Collected data entries:
-*-

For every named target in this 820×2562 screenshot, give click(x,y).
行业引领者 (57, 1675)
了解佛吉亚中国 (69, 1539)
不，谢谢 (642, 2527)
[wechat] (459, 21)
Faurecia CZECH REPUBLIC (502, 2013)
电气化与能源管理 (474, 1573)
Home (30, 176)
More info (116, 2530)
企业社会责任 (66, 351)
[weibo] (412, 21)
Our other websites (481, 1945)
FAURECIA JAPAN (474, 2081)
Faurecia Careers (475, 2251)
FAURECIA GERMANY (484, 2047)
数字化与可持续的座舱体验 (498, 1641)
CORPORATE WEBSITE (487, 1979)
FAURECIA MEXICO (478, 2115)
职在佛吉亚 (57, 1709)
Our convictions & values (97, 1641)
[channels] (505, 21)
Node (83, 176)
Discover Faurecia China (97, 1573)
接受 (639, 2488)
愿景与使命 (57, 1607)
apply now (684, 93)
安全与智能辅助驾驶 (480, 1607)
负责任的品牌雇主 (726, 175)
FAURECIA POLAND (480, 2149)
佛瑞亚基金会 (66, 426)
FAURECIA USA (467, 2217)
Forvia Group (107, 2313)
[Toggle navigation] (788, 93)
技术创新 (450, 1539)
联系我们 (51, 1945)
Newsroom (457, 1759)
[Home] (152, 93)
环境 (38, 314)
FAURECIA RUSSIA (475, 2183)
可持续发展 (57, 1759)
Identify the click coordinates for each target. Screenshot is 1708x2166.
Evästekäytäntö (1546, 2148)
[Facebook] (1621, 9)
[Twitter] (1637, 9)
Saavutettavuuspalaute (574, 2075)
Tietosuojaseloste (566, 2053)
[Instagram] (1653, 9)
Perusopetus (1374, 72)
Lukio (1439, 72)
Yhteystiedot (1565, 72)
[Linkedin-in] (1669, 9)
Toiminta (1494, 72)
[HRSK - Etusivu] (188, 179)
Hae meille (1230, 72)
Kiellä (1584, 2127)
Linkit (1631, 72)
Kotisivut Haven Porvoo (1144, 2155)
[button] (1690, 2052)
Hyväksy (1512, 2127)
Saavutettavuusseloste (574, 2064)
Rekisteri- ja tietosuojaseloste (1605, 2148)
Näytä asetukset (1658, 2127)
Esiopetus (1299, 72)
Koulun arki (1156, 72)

-*-

TASK PROMPT: Reproduce the records above exactly. Leave nothing out.

WRITTEN SOLUTION:
For every named target in this 820×2562 screenshot, give click(x,y).
行业引领者 (57, 1675)
了解佛吉亚中国 (69, 1539)
不，谢谢 (642, 2527)
[wechat] (459, 21)
Faurecia CZECH REPUBLIC (502, 2013)
电气化与能源管理 (474, 1573)
Home (30, 176)
More info (116, 2530)
企业社会责任 (66, 351)
[weibo] (412, 21)
Our other websites (481, 1945)
FAURECIA JAPAN (474, 2081)
Faurecia Careers (475, 2251)
FAURECIA GERMANY (484, 2047)
数字化与可持续的座舱体验 (498, 1641)
CORPORATE WEBSITE (487, 1979)
FAURECIA MEXICO (478, 2115)
职在佛吉亚 (57, 1709)
Our convictions & values (97, 1641)
[channels] (505, 21)
Node (83, 176)
Discover Faurecia China (97, 1573)
接受 (639, 2488)
愿景与使命 (57, 1607)
apply now (684, 93)
安全与智能辅助驾驶 (480, 1607)
负责任的品牌雇主 (726, 175)
FAURECIA POLAND (480, 2149)
佛瑞亚基金会 (66, 426)
FAURECIA USA (467, 2217)
Forvia Group (107, 2313)
[Toggle navigation] (788, 93)
技术创新 (450, 1539)
联系我们 (51, 1945)
Newsroom (457, 1759)
[Home] (152, 93)
环境 (38, 314)
FAURECIA RUSSIA (475, 2183)
可持续发展 (57, 1759)
Identify the click coordinates for each target. Screenshot is 1708x2166.
Evästekäytäntö (1546, 2148)
[Facebook] (1621, 9)
[Twitter] (1637, 9)
Saavutettavuuspalaute (574, 2075)
Tietosuojaseloste (566, 2053)
[Instagram] (1653, 9)
Perusopetus (1374, 72)
Lukio (1439, 72)
Yhteystiedot (1565, 72)
[Linkedin-in] (1669, 9)
Toiminta (1494, 72)
[HRSK - Etusivu] (188, 179)
Hae meille (1230, 72)
Kiellä (1584, 2127)
Linkit (1631, 72)
Kotisivut Haven Porvoo (1144, 2155)
[button] (1690, 2052)
Hyväksy (1512, 2127)
Saavutettavuusseloste (574, 2064)
Rekisteri- ja tietosuojaseloste (1605, 2148)
Näytä asetukset (1658, 2127)
Esiopetus (1299, 72)
Koulun arki (1156, 72)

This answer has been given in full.